> [WHAT THE TASK REQUIRES]
In how many lines of the records does the word "pixels" appear? Reply with the number and nothing else.

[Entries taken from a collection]
-=-=-=-=-
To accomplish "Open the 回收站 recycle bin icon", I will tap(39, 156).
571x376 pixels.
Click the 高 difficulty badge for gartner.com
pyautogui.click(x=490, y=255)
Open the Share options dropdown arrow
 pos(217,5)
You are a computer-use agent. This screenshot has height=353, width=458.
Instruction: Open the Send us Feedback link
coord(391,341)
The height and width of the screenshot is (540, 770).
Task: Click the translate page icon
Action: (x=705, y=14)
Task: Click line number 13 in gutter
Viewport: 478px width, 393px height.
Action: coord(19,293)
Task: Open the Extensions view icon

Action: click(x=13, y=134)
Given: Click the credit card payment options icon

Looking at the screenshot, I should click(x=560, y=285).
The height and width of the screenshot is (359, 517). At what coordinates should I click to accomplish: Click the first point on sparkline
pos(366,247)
-=-=-=-=-
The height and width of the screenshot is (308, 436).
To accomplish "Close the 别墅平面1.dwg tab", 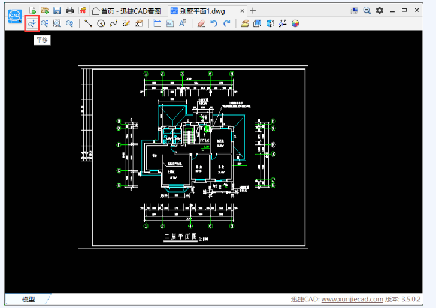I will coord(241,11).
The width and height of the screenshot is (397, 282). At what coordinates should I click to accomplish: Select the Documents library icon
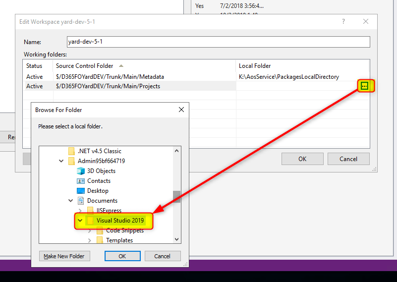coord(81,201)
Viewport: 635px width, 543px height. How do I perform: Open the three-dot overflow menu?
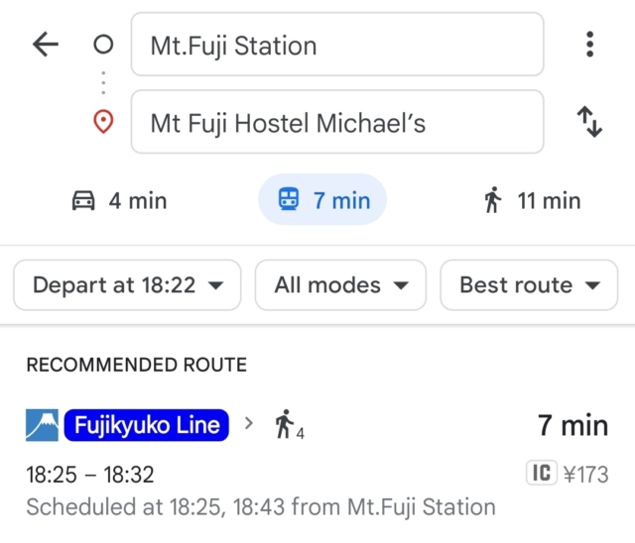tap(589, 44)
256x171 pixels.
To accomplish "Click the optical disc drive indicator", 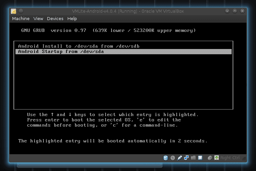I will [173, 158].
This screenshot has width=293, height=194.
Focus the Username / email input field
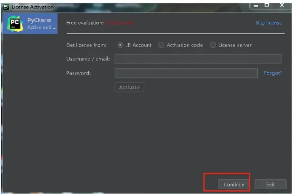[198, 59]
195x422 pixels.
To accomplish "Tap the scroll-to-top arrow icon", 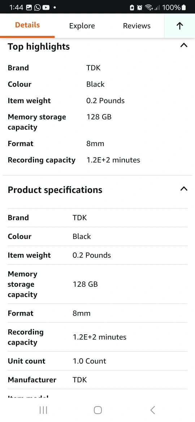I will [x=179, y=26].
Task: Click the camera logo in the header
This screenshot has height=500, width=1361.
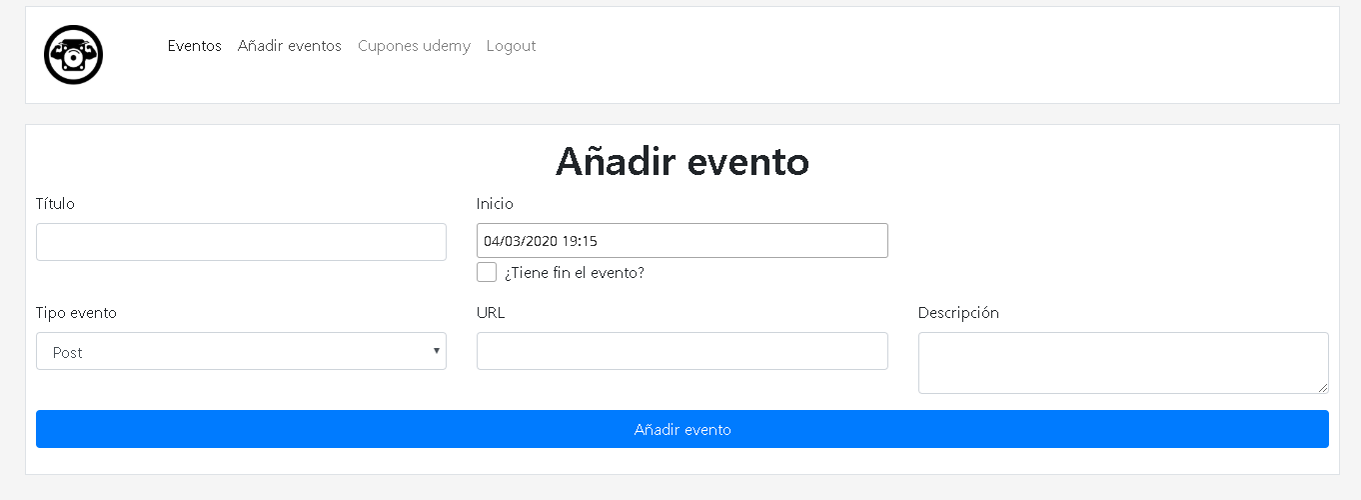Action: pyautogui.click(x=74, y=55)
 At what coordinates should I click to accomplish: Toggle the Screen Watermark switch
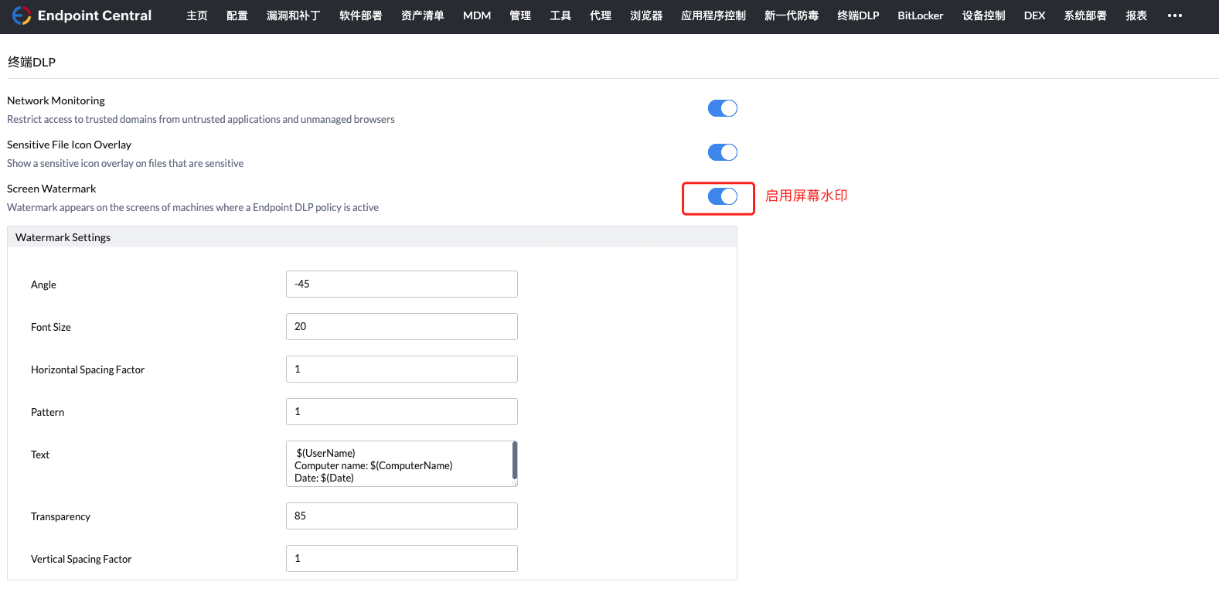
-=-=-=-=-
> [OUTPUT]
3